Session Type(s): Panel
Starts: Friday, Jul. 12 9:00 AM (Eastern)
Ends: Friday, Jul. 12 10:00 AM (Eastern)
Speakers will set the tone for “unlearning” faulty economic paradigms and centering a worldview that addresses inequality, and speaks to animating progressive values like equity and justice. The session will make it clear that we didn’t get to the current, and dominant, neoliberal economic worldview by accident or overnight. Panelists will provide connection between opinion polling and public messaging research on the economy, progressive economic issues, etc. Importantly, we will highlight that there is no way to think about how the economy should serve society without addressing structural power dynamics—and how these play out across race and class, and affect democracy and democratic access.
Angela Peoples is a strategist, trainer, and social justice economists focused on building movements for gender justice and Black liberation. Born and raised in Ypsilanti, MI, Angela started organizing in 2006 as a student activists with the USSA. She is CoFounder of the South — a brand where unapologetic Black culture defines political power. She is also Principal Strategist of MsPeoples and has worked on campaigns like No Justice, No Pride, #ForUsNotAmazon, and with organizations like The Groundwork Collaborative, and All Above All.
The subject of the “Don’t forget: White Women Voted for Trump” viral photo, Angela believes direct action as a platform for art and creative expression to engage uncomfortable truths and challenge systematic oppression.
Demond Drummer is an organizer and civic innovator whose grassroots work in Chicago has been recognized by the Obama White House, Code for America and the Aspen Institute. He is currently co-founder and executive director of New Consensus. An alumnus of Morehouse College, Demond is a co-founder of the Resident Association of Greater Englewood (R.A.G.E.). He lives in Chicago with his wife and daughter.
Other sessions: Making the Green New Deal Real
Connie oversees CPD’s broad-ranging campaigns for economic justice and a robust, inclusive democracy, as well as the organization’s research efforts. She had previously served as CPD’s campaign director and research director. Prior to returning to CPD, Connie was Vice President of Policy and Research at Demos, where she directed the work of the policy team and developed a social exclusion framework to understanding the drivers of racism in the US. She has worked for economic and racial justice for nearly a quarter century, as a union activist, organizer, researcher, policy analyst, and strategist. She holds a BA from Georgetown University and an MA and PhD from the University of California at Los Angeles.
Sam Sanders is the Associate Director of the Groundwork Collaborative.
Prior to joining the team in 2018, Sam managed congressional affairs at the Economic Policy Institute, advancing research on labor and workers’ rights, the federal budget, taxes, trade, and economic inequality. Prior to that, Sam served as a policy advisor in the U.S. Department of Labor’s Wage and Hour Division, working on issues including labor standards regulations and the future of work.
Vanessa Williamson is a Senior Fellow in Governance Studies at the Brookings Institution, and a Senior Fellow at the Urban-Brookings Tax Policy Center. She studies the politics of redistribution, with a focus on taxation.
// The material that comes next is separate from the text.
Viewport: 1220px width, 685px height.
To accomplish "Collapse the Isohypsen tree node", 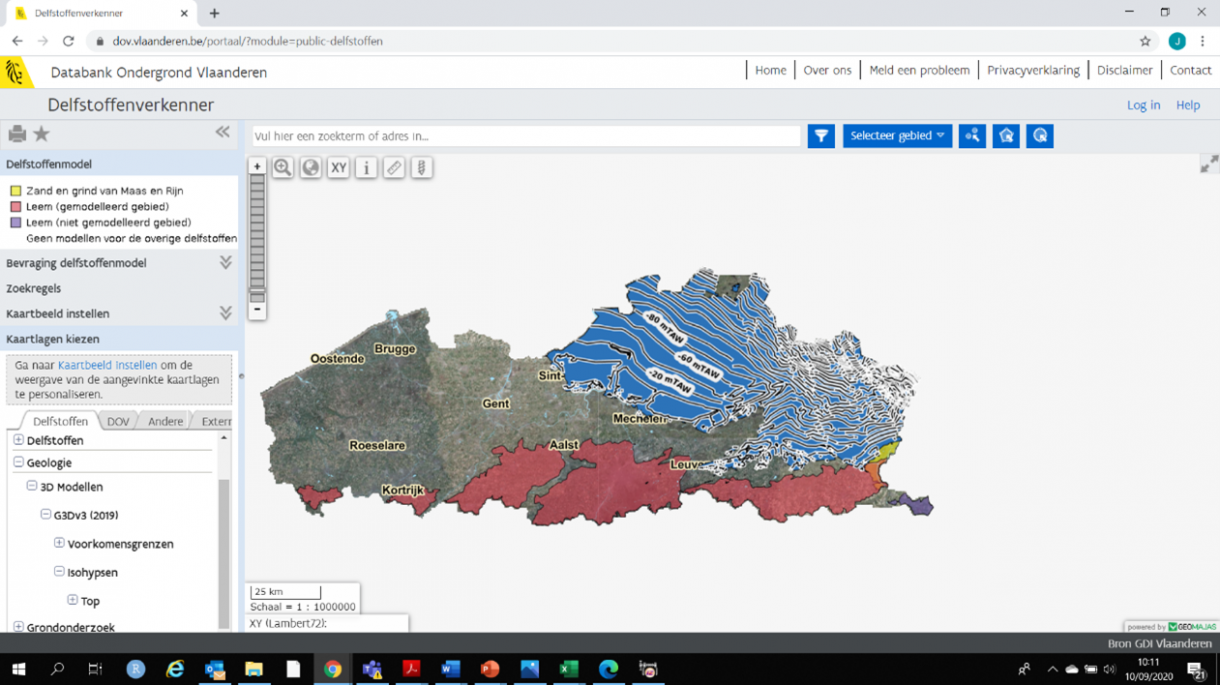I will [x=59, y=572].
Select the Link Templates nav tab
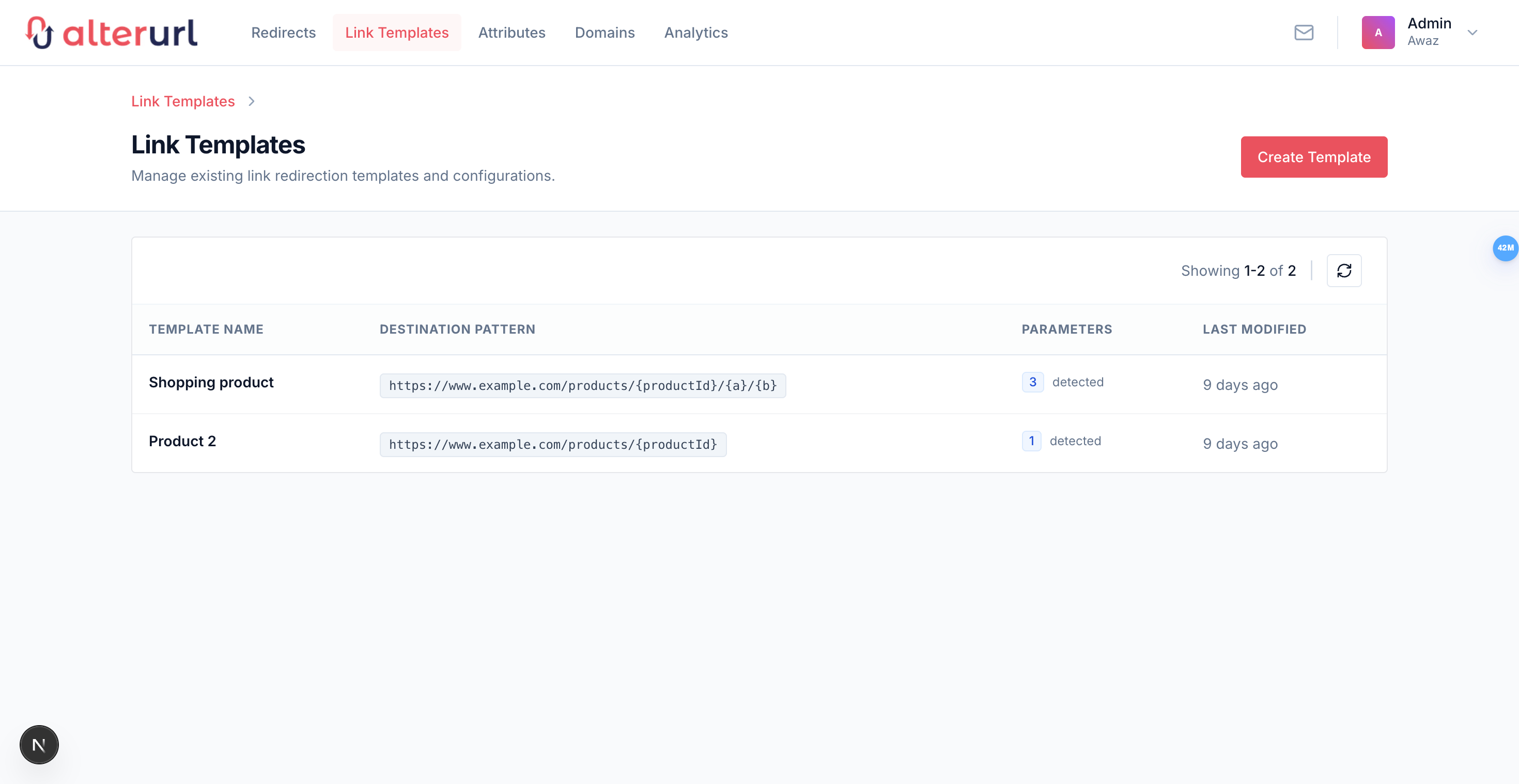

She is the author of Read My Lips: Why Americans Are Proud to Pay Taxes, and the coauthor, with Harvard professor Theda Skocpol, of The Tea Party and the Remaking of Republican Conservatism, which was named one of the ten best political books of the year by the New Yorker.
She has written about tax opinion and tax politics for the Washington Post’s Monkey Cage; about the Tea Party, anti-union legislation and taxpayer citizenship for the New York Times; and about democracy and organizing for Teen Vogue. She has discussed her research on NPR’s “Marketplace,” CSPAN’s “Washington Journal,” CNN’s “Fareed Zakaria GPS,” and MSNBC’s “The Rachel Maddow Show.”
Williamson received her Ph.D. in Government and Social Policy from Harvard University.